3
votes

I am trying to estimate end to end tuple latency of my events using the latency metrics exported by Flink (I am using a Prometheus metrics reporter). All is good and I can see the latency metric in my Grafana/Prom dashboard. Looks something like

flink_taskmanager_job_latency_source_id_source_subtask_index_operator_id_operator_subtask_index_latency{
  host="",instance="",job="",
  job_id="",job_name="",operator_id="",operator_subtask_index="0",
  quantile="0.99",source_id="",source_subtask_index="0",tm_id=""}

This test job I have is a simple source->map->sink operation, with parallelism set to 1. I can see from the Flink dashboard that all them gets chained together into one task. For one run of my job, I see two sets of latency metrics. Each set shows all quantiles like (.5, .95..). Only thing different between the two sets is the operator_id. I assumed this means one operator_id belongs to the map operator and the other belongs to the sink.

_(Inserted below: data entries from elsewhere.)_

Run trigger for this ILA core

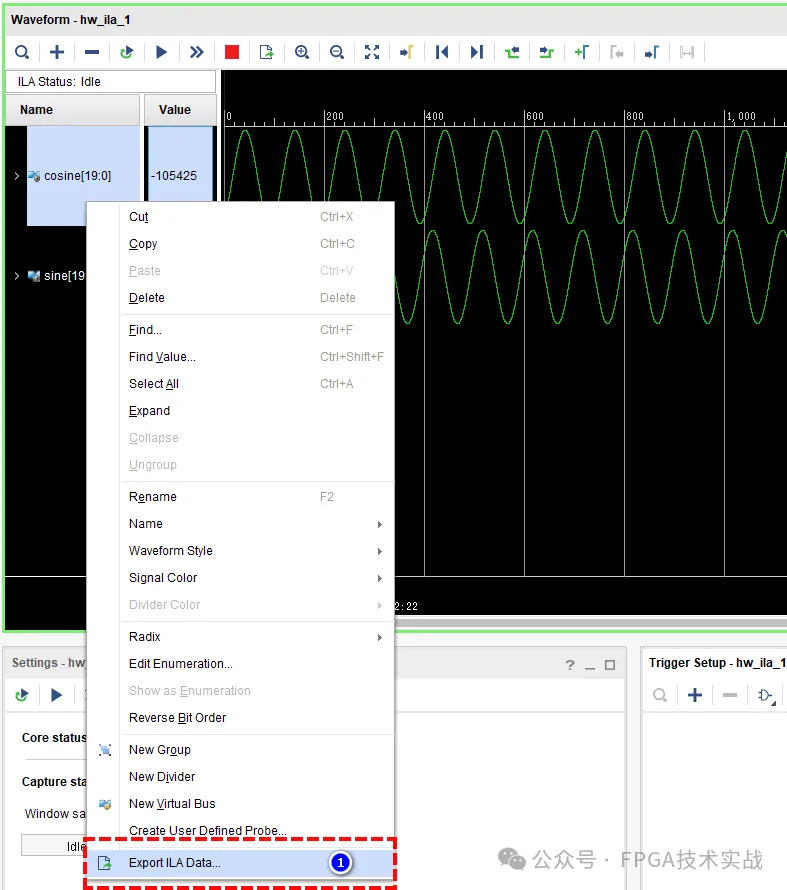(162, 52)
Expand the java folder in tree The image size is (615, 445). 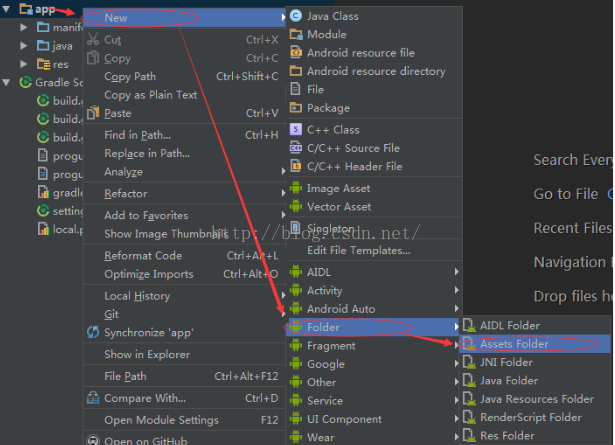coord(24,46)
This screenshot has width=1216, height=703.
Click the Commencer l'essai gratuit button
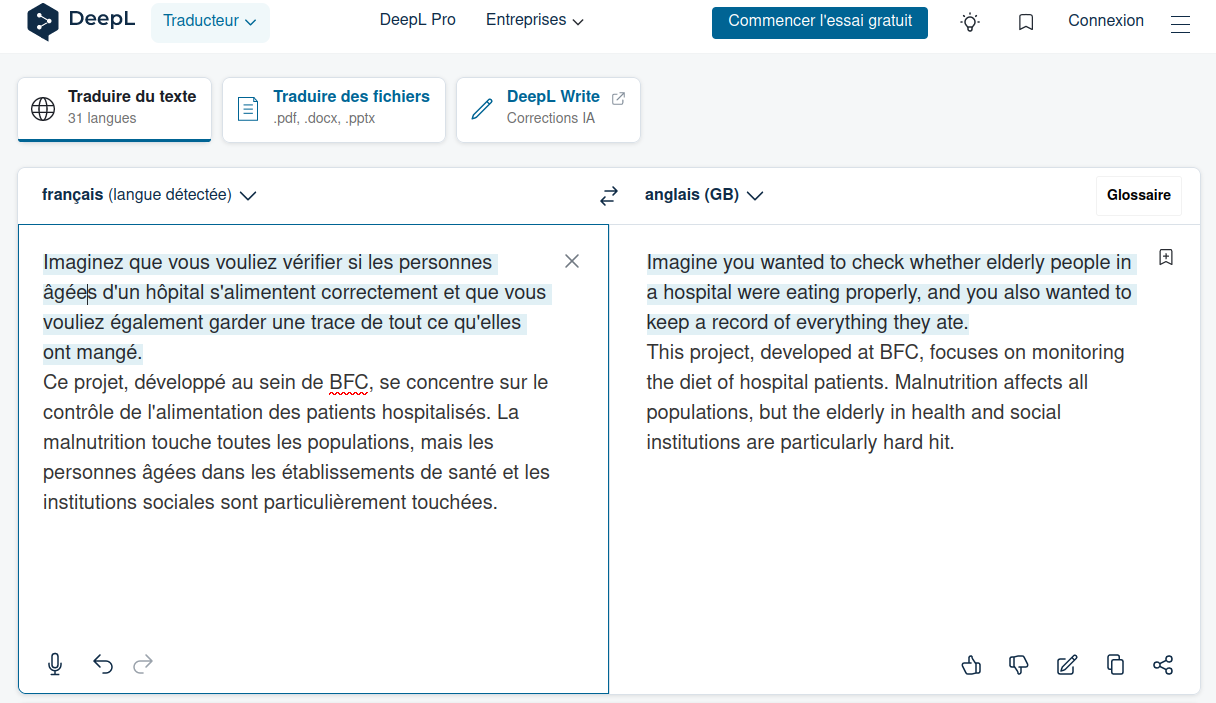coord(820,21)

Now my problem is that is no intuitive way to distinguish between the two (find out which operator_id is the map vs sink), just by looking at the metrics. So my questions are essentially:

  1. Is my assumption correct?
  2. What is the best way to distinguish the two operators? I tried assigning names to my map and sink. Even though these names show up in other metrics like numRecordsIn, the names does not show up in the latency metric.
  3. Is there a way to get the mapping between operator_id and operator_name?
1
May I know how do you export task related metrics to Prometheus ? By default it seems it just export job manager related metrics to Prometheus . what else needed to configure?YuFeng Shen

1 Answers

2
votes

The operator_id is currently a hash value either computed from the hash values of the inputs and the node itself or if you have set a UID via uid for an operator, it is computed as the murmur3_128 hash of this id.

Please open a JIRA issue to add this feature to Flink.